Hindi’s experience mixing East and West deepened when she moved to France as a young teenager, at her father’s insistence, to pursue her education. By age 17, she had dropped out, taking a job as a guard at the Louvre. When she wasn’t studying the paintings (Hindi is also an painter whose exuberant work appears in the CD booklet), she sang. “I was singing in the big rooms in the Louvre,” she recounts. “Some days there wasn’t anybody around but we still had to guard the objects. I would practice with that big reverb, that big sound, and art all around.”
Other sounds—particularly American funk and hip hop—also began to seep into Hindi’s voice, which can move easily between soul-inflected purrs and growls, and a gentle, clear resonance. For a decade, Hindi worked with French R&B and hip-hop artists, studied operatic and jazz voice, and played with Parisian Middle Eastern groups. But none of it felt quite right.
“I was frustrated. I was playing in jazz clubs and I think it was a bit odd for them. I didn’t want to do covers; I wanted to improvise and use my Arabic influences. But I started to lose friends,” she reflects. “So I went to meet people doing hip hop. It was the same. I wasn’t into the samples. I went to the Arabic scene. But it was the same again. Those boxes didn’t interest me.
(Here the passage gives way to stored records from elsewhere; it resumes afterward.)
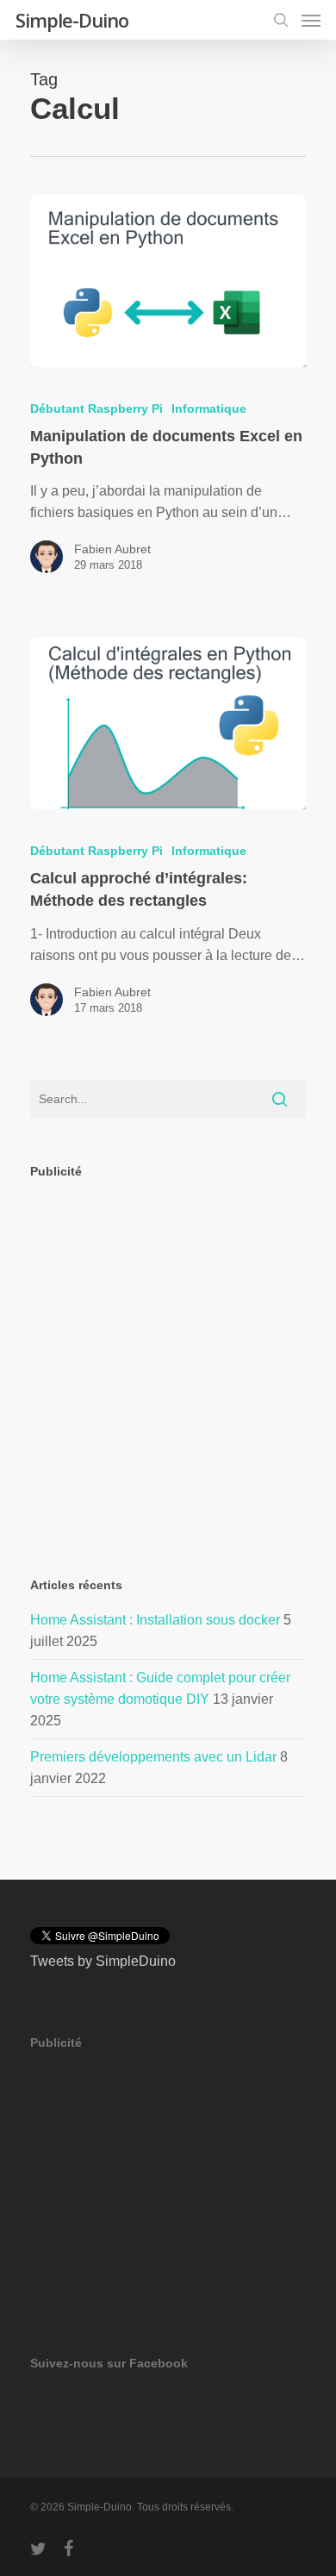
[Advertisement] (168, 1363)
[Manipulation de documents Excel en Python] (168, 281)
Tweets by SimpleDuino (103, 1961)
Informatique (208, 408)
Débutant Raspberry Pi (96, 408)
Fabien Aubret (112, 549)
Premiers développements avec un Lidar (153, 1757)
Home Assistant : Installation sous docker (155, 1619)
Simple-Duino (72, 19)
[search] (281, 19)
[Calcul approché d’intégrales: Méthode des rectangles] (168, 723)
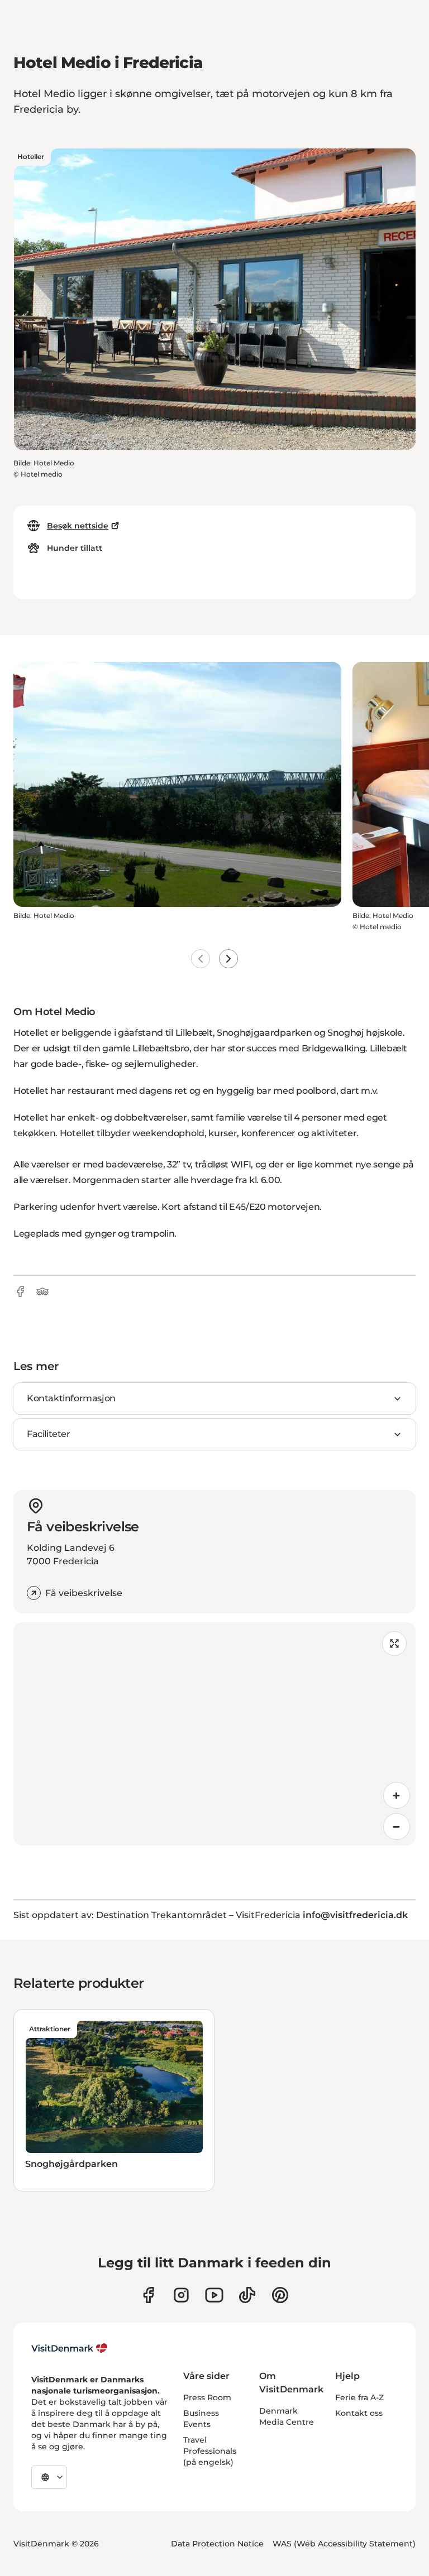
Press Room (207, 2397)
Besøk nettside (77, 526)
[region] (214, 1734)
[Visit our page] (181, 2295)
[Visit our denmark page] (148, 2295)
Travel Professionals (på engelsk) (209, 2451)
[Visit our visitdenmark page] (214, 2295)
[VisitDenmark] (69, 2348)
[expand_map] (394, 1643)
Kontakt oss (359, 2413)
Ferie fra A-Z (359, 2397)
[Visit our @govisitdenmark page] (247, 2295)
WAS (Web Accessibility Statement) (344, 2544)
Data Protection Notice (217, 2544)
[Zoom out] (396, 1826)
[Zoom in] (396, 1795)
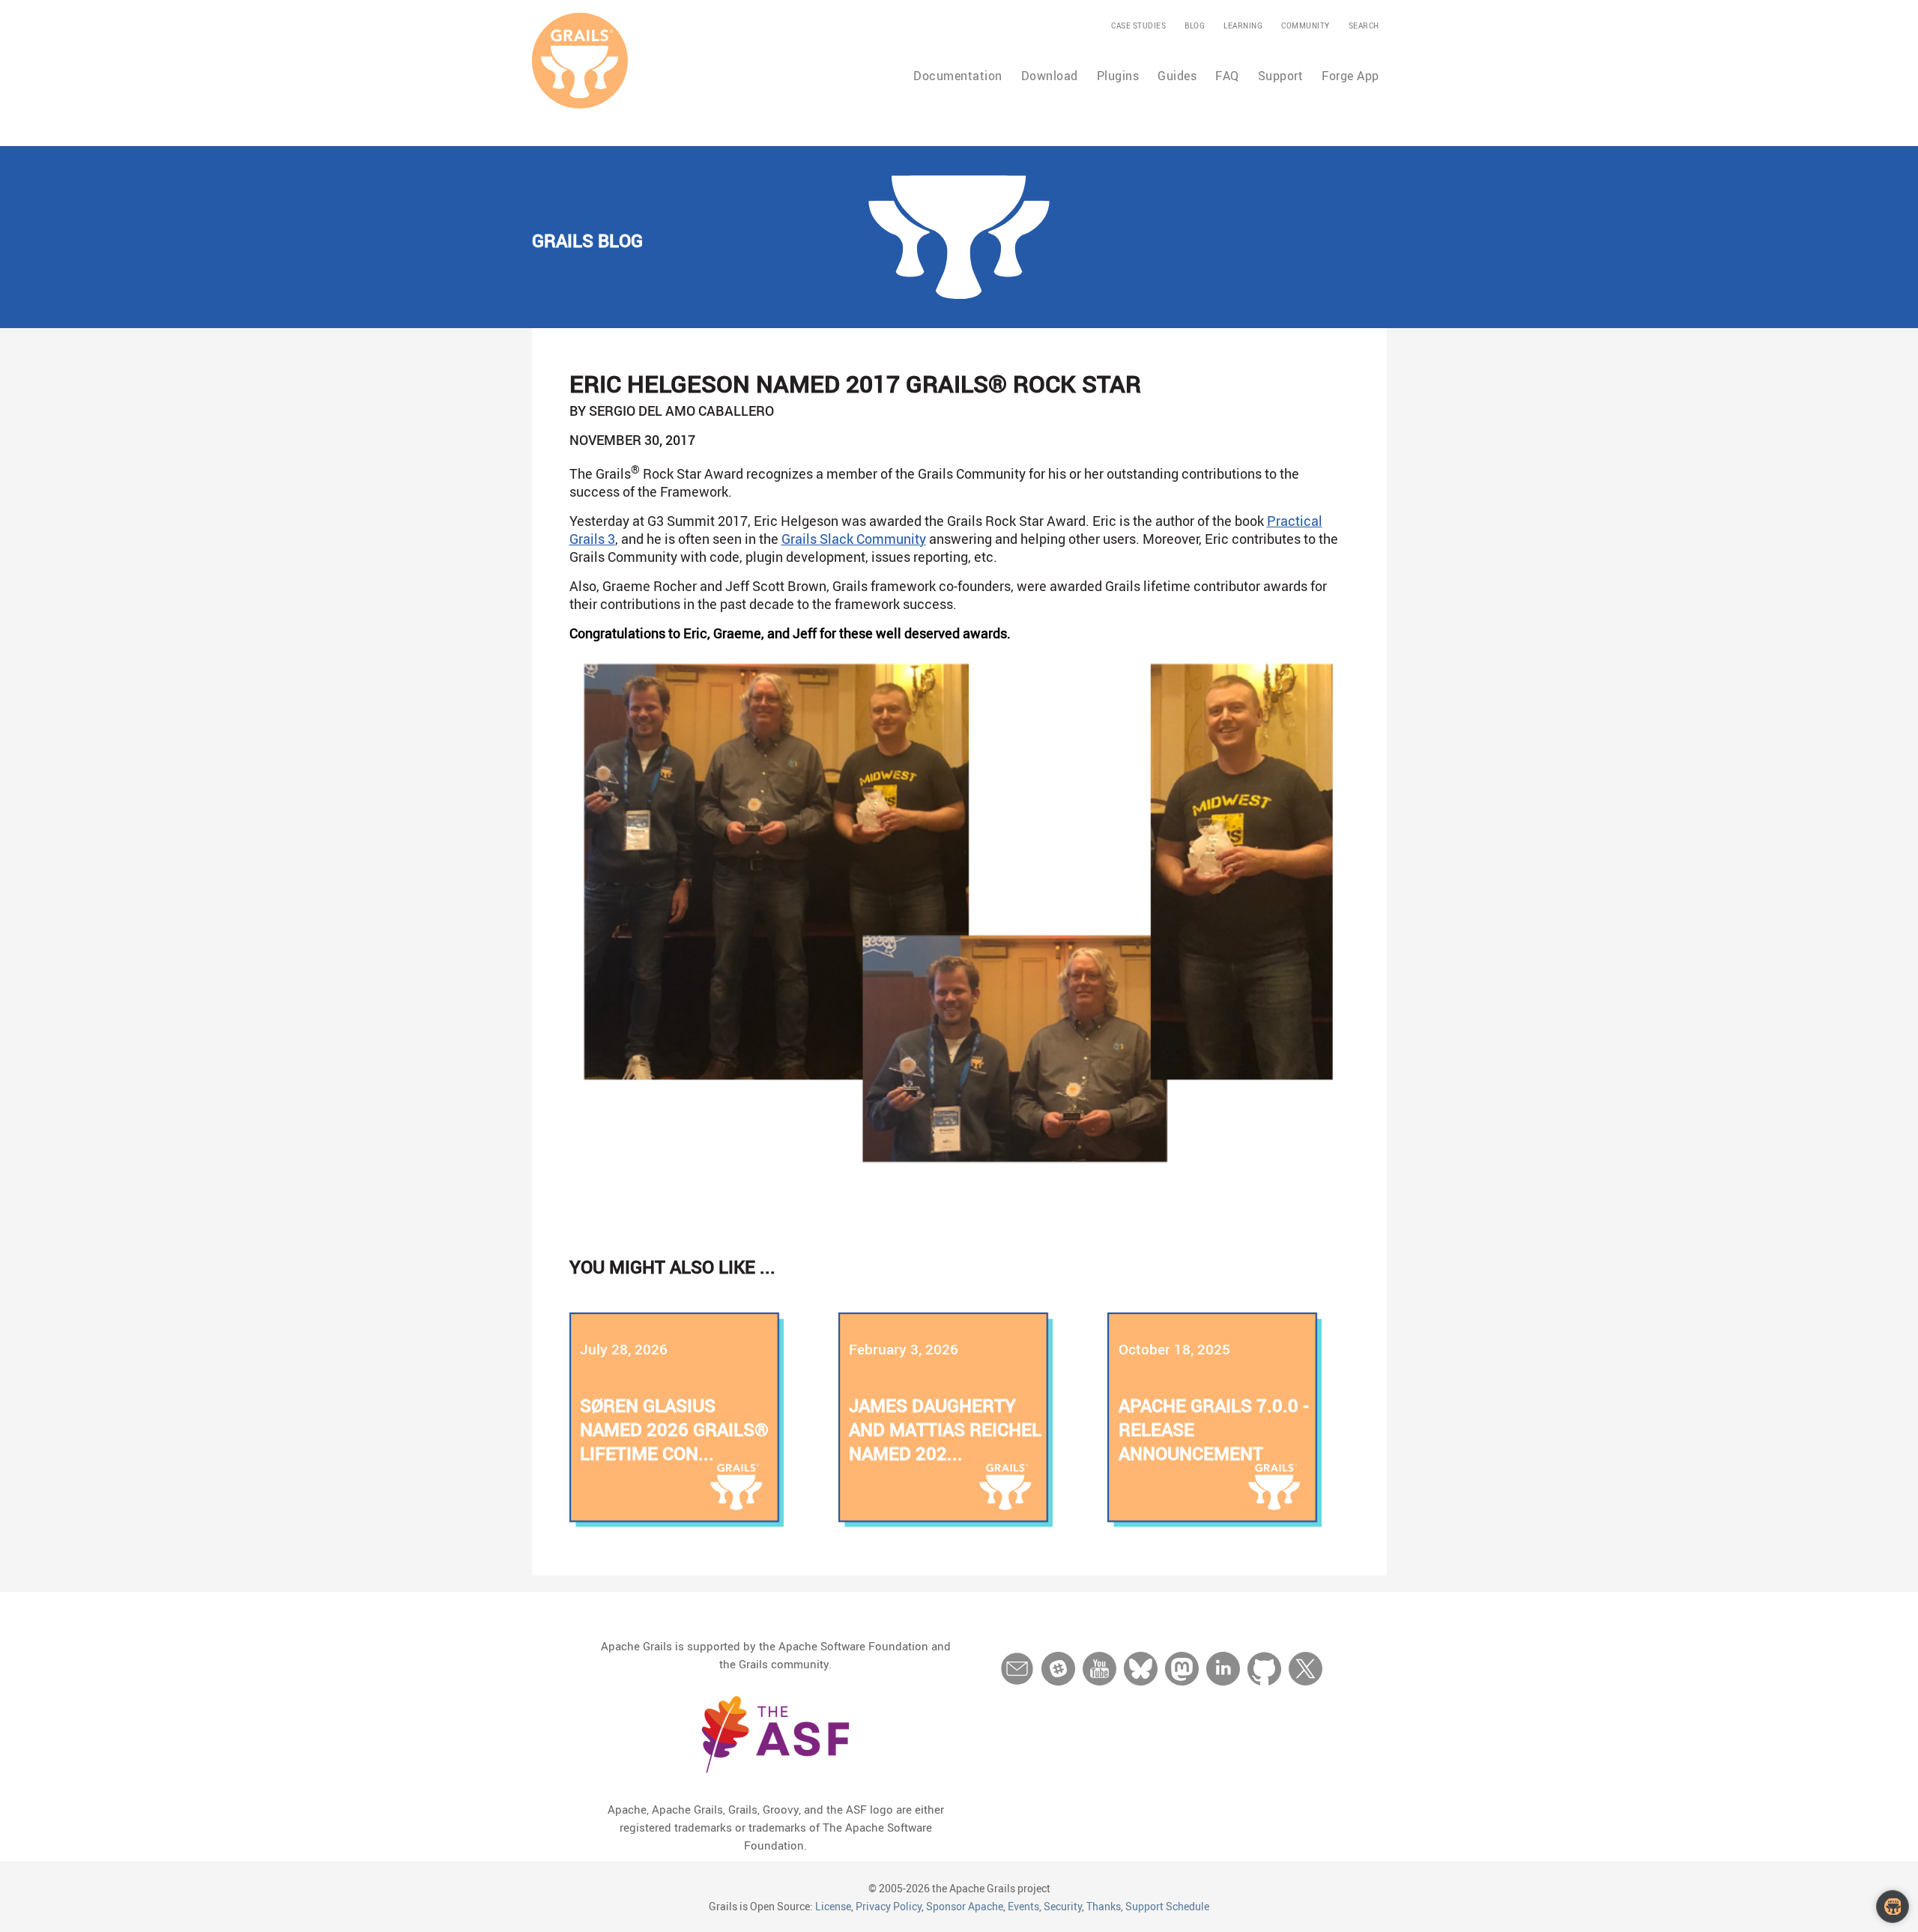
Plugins (1118, 75)
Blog (1195, 25)
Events (1023, 1906)
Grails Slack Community (853, 539)
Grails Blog (587, 240)
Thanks (1103, 1906)
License (833, 1906)
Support (1281, 75)
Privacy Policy (889, 1906)
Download (1049, 75)
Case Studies (1138, 25)
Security (1063, 1906)
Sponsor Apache (964, 1906)
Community (1305, 25)
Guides (1177, 75)
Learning (1242, 25)
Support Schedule (1167, 1906)
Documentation (957, 75)
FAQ (1227, 75)
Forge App (1350, 75)
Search (1364, 25)
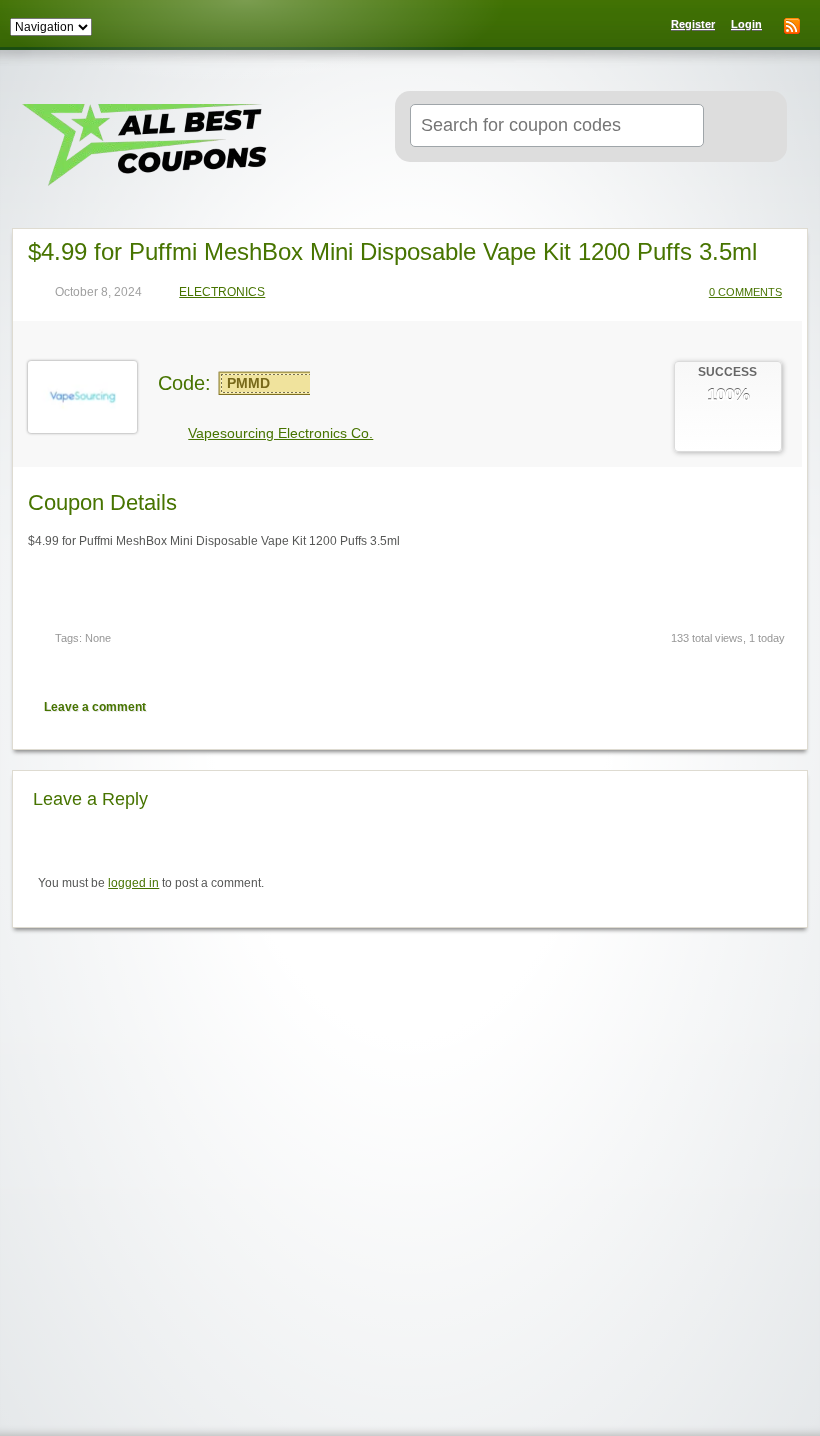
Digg (774, 706)
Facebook (739, 706)
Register (693, 24)
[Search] (740, 127)
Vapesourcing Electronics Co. (280, 433)
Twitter (704, 706)
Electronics (222, 292)
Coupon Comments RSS (669, 706)
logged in (133, 883)
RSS (792, 26)
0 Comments (745, 292)
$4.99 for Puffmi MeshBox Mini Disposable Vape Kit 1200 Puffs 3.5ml (392, 251)
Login (746, 24)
I wanted to do my music.”
Hindi began to fantasize about recording not in the sterile studio environments she saw as a back-up singer, but in a place “where I could make food and really live.” Her moment came after a few intense sessions with long-time collaborator Romain Vaugeois at his home studio, which resulted in “Beautiful Tango,” a sweet, folksy ballad that sways between darkened club and sunny shore. It became an unexpected hit that earned her both critical praise and the resources to make a debut album her way.
“One of the biggest challenges for me has been as a producer,” she muses. “Most producers in France are men, and they have ideas they want you to conform to. I had my own vision.” This vision involved renting a two-story apartment/studio, where Hindi ate, slept, and recorded late into the night. “I took three weeks just getting used to the space,” she recalls. “I wanted to feel the spirit of the place.” The spirit wove itself into tracks like “Trying,” which uses passing police sirens, and in the sighing of a water heater in the kitchen.
The improvised, handcrafted feel reverberates throughout Handmade, giving the album an open, organic, up-close quality. It shines through on tracks like “Set Me Free,” which sounds like Erykah Badu and early Tina Turner shimmying their way over the Atlas Mountains. The layered percussion includes a performance by Hindi’s inventive mom, who suggested they use plastic bags to get just the right sound.
Hindi shifts merrily between Berber and English, between an American vibe and Moroccan soul. “For ‘Oursoul’ (Bygones) and ‘Imik si mik’ (Little by Little), Romain, who’s a big fan of Neil Young, came up with a melody. I didn’t know Young’s music at all, but I thought if I sang in English, the song wouldn’t be a game for me. Music has to be a game when you can discover something new,” Hindi notes. “I started to think how would Berber would sound with American folk music. And I started to improvise.”
Though playfulness and sweetness abound in Hindi’s songs, she still keeps a strong sense of the spirits she felt as a young child, of the power of music itself (she even dedicates a driving, hypnotic track to it, simply titled “Music”). “Maybe it sounds a little romantic or naïve, but music has guided my life,” Hindi smiles. “It gave me energy, reflections, and meditations. It made life easier. Singing brought me peace.”